## [Written tasks]
A - In the passage on derived data, reproduce the part starting with "- The kinds" and going on through "in scientific contexts.", substituting "Spark" for "Hadoop".
B - Condense the paragraph of the passage on derived data that begins "Choice of technology stack does indeed" into a short bulleted list that keeps its main facts.

## [Extracted text]
————————

On this food-oriented weekend, I could easily go on long metaphorical flights about the distinction between “raw” and “cooked” data. I’ll spare you that part — reluctantly, given my fondness for fresh fruit, sushi, and steak tartare — but there’s no escaping the importance of derived/augmented/enhanced/cooked/adjusted data for analytic data processing. The five areas I have in mind are, loosely speaking:
- Aggregates, when they are maintained, generally for reasons of performance or response time.
- Calculated scores, commonly based on data mining/predictive analytics.
- Text analytics.
- The kinds of ETL (Extract/Transform/Load) Hadoop and other forms of MapReduce are commonly used for.
- Adjusted data, especially in scientific contexts.
Probably there are yet more examples that I am at the moment overlooking. But even these should suffice to establish my point, as might even just the broad list of synonyms for the concept of “derived data” I’ve used above. Namely, one of the first questions one should ask in considering an analytic data management strategy is:
Do we have to plan for data other than what we will be storing in raw form?
Any derived data could, in principle, be re-derived each time it is needed, except in those cases where issues of security, data ownership, or whatever prevent access to the underlying raw data entirely. Thus, the reason to store derived data is usually just a matter of physical processing, as reflected in performance, price/performance, response time, and the like. This might suggest that the decision whether or not to explicitly store derived data depends on the performance characteristics of your analytic DBMS and the related technology stack. In practice, however, that often turns out not to be the case.
Choice of technology stack does indeed have a major effect on the first category I mentioned: Aggregates. Whether or not you want to maintain a physical representation of a sum, average, roll-up or whatever has a lot to do with which particular DBMS or in-memory analytic tool you are using. In Oracle, especially pre-Exadata, you’re apt to have a lot of materialized views. In Netezza, not so much. If you’re using a MOLAP (Multidimensional OnLine Analytic Processing) tool such as Essbase, you’re probably going crazy with pre-calculated roll-ups. And if you’re using Skytide, you may not be keeping the unaggregated raw data at all.

————————

## [Material provided]

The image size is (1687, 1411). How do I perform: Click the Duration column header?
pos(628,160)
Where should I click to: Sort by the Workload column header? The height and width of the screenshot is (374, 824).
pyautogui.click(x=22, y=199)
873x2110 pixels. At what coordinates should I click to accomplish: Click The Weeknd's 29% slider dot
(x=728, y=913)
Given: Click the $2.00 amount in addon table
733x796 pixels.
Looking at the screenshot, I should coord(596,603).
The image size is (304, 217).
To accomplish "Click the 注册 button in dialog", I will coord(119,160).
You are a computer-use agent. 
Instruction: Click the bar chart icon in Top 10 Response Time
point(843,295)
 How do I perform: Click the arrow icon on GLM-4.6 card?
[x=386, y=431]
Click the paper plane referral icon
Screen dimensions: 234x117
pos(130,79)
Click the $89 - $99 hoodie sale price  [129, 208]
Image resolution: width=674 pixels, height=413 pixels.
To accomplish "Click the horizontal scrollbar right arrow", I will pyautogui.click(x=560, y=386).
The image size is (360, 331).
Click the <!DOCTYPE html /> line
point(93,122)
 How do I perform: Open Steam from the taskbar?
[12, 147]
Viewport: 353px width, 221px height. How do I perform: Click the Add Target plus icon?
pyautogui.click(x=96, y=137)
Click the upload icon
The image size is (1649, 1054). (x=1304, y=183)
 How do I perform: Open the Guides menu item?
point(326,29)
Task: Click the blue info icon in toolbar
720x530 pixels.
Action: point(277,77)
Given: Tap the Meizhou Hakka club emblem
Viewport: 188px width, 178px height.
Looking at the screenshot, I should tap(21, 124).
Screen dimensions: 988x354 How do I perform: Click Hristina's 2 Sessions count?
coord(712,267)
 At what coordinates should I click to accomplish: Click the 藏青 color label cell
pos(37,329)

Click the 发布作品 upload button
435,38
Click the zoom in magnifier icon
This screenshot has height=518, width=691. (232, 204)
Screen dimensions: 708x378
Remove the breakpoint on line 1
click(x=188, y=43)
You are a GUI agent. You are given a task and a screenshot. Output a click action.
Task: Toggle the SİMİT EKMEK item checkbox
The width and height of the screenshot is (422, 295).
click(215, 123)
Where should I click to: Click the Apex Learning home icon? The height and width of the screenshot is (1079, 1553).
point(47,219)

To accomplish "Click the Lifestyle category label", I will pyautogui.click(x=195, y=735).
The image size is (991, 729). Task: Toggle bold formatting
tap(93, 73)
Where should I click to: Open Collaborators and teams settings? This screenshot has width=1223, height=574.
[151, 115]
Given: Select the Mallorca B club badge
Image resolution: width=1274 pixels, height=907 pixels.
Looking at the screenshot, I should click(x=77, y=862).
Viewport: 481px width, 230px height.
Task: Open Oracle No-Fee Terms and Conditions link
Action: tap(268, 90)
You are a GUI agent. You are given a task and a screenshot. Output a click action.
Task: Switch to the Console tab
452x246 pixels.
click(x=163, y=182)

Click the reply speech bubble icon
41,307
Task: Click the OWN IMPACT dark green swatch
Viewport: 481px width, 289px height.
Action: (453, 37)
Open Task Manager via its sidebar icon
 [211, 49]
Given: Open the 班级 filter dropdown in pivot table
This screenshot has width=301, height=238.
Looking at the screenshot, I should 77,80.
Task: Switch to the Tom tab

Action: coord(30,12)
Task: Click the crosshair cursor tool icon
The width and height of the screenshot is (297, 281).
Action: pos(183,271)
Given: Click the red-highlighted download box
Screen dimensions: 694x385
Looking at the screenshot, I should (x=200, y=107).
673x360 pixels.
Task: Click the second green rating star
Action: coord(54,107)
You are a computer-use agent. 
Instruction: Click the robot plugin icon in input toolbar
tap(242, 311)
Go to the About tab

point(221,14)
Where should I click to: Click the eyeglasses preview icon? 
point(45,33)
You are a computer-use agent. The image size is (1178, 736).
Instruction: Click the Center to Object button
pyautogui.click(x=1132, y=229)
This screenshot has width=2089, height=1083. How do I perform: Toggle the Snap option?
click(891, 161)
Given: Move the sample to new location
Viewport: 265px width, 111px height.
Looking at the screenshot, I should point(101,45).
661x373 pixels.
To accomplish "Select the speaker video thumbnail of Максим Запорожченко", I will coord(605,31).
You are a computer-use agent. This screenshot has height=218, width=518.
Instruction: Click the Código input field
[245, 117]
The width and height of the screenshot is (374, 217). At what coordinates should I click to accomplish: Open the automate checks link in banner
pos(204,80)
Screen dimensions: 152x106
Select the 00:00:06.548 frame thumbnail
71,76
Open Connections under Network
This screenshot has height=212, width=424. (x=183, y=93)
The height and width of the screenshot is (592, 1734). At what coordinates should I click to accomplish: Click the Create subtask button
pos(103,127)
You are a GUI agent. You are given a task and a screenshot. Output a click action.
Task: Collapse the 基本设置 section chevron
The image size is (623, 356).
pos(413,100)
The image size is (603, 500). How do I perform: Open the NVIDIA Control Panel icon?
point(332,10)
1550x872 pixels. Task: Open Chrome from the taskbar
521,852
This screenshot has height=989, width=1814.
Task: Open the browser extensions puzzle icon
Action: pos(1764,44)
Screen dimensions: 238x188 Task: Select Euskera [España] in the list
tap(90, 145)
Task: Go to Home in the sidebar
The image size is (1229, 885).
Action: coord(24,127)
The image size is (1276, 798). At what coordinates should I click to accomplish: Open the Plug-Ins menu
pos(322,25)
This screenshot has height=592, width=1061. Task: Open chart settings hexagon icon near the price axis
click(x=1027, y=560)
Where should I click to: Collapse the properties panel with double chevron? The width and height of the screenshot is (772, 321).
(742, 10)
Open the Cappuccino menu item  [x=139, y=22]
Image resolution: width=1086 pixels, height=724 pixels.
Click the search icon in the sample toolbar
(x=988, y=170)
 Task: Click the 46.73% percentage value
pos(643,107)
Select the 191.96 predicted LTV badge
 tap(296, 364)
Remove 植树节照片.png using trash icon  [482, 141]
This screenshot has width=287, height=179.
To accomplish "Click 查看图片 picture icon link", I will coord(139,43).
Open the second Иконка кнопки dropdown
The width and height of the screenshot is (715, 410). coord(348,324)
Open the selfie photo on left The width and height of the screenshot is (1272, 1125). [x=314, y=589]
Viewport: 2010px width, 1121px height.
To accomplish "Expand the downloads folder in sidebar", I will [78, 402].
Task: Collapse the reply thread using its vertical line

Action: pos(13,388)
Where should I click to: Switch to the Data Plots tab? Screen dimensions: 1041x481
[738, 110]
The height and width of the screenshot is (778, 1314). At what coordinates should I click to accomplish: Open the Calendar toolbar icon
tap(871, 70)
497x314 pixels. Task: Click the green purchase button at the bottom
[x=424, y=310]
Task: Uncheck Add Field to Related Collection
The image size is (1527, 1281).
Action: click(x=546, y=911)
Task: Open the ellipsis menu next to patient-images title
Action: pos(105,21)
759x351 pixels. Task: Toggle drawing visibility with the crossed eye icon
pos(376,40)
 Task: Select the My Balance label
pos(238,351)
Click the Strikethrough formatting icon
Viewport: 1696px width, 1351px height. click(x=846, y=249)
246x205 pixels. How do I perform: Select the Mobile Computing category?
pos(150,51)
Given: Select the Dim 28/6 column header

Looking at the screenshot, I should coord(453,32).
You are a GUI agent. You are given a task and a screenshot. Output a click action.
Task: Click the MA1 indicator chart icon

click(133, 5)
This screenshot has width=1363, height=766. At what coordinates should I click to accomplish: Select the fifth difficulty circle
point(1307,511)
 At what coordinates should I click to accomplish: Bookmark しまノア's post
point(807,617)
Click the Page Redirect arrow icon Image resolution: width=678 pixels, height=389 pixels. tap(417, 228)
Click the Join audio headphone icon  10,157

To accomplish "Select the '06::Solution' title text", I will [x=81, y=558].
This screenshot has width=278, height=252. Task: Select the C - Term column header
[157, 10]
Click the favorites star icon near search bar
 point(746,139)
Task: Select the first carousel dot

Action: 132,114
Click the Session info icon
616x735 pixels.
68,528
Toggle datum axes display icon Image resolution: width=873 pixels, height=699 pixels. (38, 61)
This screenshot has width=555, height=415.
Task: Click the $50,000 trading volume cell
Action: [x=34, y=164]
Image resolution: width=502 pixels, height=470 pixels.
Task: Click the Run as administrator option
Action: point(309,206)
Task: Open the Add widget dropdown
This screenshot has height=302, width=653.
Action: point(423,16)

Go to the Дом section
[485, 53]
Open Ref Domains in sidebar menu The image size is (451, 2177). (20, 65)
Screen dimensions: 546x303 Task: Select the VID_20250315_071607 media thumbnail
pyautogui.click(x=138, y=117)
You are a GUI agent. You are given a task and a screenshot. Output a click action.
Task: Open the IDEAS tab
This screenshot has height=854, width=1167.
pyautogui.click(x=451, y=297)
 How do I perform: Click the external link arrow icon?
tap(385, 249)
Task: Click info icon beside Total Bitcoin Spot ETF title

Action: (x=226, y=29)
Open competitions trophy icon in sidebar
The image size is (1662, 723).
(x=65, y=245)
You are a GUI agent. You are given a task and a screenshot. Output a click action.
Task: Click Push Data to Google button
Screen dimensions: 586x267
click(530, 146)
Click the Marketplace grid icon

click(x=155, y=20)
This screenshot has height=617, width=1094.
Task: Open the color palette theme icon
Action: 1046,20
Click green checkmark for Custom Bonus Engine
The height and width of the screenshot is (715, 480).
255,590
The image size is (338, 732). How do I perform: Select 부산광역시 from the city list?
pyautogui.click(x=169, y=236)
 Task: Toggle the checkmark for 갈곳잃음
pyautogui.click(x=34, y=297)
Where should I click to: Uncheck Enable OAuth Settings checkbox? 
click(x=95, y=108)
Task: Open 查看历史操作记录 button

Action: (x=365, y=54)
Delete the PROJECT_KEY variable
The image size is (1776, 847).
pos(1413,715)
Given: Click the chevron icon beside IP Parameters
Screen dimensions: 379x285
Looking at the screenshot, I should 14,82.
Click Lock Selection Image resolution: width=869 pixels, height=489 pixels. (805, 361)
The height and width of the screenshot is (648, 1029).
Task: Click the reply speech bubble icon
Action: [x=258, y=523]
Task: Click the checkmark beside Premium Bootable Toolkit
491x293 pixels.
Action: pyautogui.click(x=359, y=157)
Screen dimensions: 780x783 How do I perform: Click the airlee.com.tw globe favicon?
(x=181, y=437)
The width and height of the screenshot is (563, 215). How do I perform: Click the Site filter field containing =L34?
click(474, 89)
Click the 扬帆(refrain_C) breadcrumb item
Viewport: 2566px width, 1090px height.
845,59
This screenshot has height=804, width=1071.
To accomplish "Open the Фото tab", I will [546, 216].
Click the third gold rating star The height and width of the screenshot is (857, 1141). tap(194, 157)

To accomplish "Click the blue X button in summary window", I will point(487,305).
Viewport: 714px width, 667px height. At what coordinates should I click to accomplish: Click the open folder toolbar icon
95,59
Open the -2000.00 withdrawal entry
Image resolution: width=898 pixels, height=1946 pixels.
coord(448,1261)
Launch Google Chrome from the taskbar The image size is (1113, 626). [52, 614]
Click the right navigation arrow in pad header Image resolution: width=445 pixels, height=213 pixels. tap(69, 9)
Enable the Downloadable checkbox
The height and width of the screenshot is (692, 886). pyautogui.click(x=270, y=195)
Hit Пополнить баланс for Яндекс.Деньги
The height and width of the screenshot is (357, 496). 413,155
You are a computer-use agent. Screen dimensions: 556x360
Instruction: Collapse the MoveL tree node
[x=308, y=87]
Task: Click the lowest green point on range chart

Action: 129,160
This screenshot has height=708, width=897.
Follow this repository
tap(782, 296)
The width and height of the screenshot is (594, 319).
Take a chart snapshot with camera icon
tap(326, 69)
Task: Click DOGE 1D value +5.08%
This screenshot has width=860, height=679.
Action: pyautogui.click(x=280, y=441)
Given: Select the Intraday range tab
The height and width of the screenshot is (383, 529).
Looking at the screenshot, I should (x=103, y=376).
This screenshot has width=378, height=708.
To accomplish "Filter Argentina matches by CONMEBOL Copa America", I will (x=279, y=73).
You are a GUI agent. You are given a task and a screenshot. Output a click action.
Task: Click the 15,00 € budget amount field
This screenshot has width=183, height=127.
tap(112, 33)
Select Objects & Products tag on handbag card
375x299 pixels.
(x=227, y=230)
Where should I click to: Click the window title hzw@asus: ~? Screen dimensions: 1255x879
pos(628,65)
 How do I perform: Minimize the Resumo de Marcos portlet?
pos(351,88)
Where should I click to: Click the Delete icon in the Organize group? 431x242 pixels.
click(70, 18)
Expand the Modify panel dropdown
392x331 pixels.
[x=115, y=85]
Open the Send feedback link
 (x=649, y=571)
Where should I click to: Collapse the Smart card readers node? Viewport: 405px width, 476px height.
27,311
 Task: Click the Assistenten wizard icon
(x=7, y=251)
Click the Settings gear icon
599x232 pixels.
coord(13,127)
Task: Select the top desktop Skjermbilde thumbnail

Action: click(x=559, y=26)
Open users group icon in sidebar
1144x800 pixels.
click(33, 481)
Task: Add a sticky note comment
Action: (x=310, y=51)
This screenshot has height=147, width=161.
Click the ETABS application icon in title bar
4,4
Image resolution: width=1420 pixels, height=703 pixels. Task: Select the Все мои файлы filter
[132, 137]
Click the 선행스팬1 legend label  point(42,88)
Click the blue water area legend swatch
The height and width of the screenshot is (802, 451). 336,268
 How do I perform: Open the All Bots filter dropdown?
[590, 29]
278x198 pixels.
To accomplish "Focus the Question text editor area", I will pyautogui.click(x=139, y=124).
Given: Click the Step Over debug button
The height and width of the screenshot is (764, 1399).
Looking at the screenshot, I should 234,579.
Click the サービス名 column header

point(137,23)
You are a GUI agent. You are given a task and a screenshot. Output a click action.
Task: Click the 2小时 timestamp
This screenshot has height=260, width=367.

————————

## [Outputs for the tasks]
A -
- The kinds of ETL (Extract/Transform/Load) Spark and other forms of MapReduce are commonly used for.
- Adjusted data, especially in scientific contexts.

B -
- Choice of technology stack strongly affects the first category, aggregates.
- Whether to physically store a sum, average, roll-up, etc. depends heavily on the particular DBMS or in-memory analytic tool.
- Oracle, especially pre-Exadata, tends to involve many materialized views.
- Netezza involves far fewer.
- MOLAP tools such as Essbase lead to heavy use of pre-calculated roll-ups.
- With Skytide, the unaggregated raw data may not be kept at all.